I have been taking medication to calm the hyperthyroidism for a few months now, but it became clear that something more permanent had to happen. I also developed two suspicious nodules that they weren’t too worried about at first, but then grew in size and now they say the RAI treatment (killing the thyroid) will take care of that problem too.
I passed all my medical test over the last 2 days and was given the go-ahead for the RAI treatment. The hospital originally wanted me to have the treatment tomorrow, but since I’m getting married in less than 2 weeks, they agreed to wait until the first week of June.
I advised my employers immediately after my appointment. They already knew that it was coming and would probably happen in June. I just didn’t have an exact timeline until now. The human resources sent me an email reminding me that I had used all my sick days already this year and that I am using my vacation day for my health. She also reminded me that there are big projects happening and that my presence is important.
The human resources manager sent me an email reminding me that I had used all my sick days already this year and that I am using my vacation day for my health. She also reminded me that there are big projects happening and that my presence is important.
I understand that the human resources manager is simply following procedures, but receiving one of these very cold emails feels like someone is turning the knife in my gut.
Yes, I am aware that I am loosing all my sick days and all my vacation days because I have a chronic illness that is trying to kill me. I am aware that I won’t be able to have a summer vacation with my family this year or a Christmas vacation again this year.
Yes, I am aware that both my family life and my work is suffering because of my health issues. I didn’t ask for this to happen to me. If there was any choice in the matter, I would have turned it down, obviously.
Yes, I am also aware that there are big projects happening and that I have a key role in them. I had already advised my employer that this procedure would happen in June. This shouldn’t be a surprise to anyone. It’s not like I can turn it down. My health depends on it.
On top of all the emotional upheaval and the inner strength that it takes to battle a chronic illness. The fact that Graves Disease creates mental illness (depression and anxiety) The fact that I will a part of my body killed on purpose. That my child and stepchildren won’t be able to hug me for a week. That I also already felt guilty for missing work and not being at my usual 100% because of the ups and downs of this illness and changes in my prescription over the last few months. That email made me feel like a child who is being chastised for doing something wrong.

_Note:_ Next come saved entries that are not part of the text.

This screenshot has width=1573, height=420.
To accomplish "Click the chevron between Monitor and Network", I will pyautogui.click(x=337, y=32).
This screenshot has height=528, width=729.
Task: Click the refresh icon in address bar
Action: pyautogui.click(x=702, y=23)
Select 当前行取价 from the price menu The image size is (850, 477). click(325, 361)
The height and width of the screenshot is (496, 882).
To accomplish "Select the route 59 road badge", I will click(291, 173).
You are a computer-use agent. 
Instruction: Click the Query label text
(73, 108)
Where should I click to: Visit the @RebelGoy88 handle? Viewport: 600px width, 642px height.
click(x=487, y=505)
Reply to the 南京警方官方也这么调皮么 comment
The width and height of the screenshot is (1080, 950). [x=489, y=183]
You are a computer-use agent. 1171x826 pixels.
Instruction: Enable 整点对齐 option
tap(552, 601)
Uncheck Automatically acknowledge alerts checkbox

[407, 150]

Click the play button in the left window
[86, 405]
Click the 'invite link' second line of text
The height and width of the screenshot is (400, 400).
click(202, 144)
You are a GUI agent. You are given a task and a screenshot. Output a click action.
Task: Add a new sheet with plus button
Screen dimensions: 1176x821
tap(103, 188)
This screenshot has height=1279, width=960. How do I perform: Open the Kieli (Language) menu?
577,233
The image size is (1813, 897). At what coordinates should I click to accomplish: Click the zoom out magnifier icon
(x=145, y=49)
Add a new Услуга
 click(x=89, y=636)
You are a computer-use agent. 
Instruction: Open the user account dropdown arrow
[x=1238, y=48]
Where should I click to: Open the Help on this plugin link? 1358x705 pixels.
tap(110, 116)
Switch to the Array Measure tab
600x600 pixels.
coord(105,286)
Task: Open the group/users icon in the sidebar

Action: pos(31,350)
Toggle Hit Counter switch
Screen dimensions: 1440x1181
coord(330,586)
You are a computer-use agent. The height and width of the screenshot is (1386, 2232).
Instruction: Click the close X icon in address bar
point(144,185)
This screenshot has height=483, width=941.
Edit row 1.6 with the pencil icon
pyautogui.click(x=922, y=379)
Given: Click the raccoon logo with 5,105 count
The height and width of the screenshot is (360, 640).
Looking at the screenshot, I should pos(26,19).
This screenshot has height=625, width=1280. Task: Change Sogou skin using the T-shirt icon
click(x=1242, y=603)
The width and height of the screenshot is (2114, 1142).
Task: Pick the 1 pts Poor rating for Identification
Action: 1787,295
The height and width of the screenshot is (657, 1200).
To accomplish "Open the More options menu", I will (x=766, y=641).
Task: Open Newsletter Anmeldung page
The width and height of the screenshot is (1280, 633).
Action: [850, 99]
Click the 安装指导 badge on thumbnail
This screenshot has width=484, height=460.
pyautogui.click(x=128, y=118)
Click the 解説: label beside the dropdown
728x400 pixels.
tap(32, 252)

I’m also being followed by a new doctor because they believe I may have a second chronic illness. I am terrified of what will happen if they find that I do have someone additional. How will my workplace react? I still need to provide for my family.
I’ve been a model employee for over a decade and all of that seems to count for zilch when it comes to the human resources department and having a bit of heart. I know that you have to protect the company, but it’s not like I’m not giving you 100% of what I can give. It’s not like I’m taking advantage of the company either.
It shocks me how little humanity and empathy the human resources department actually has.
Anyone else has gone through this? Any advice?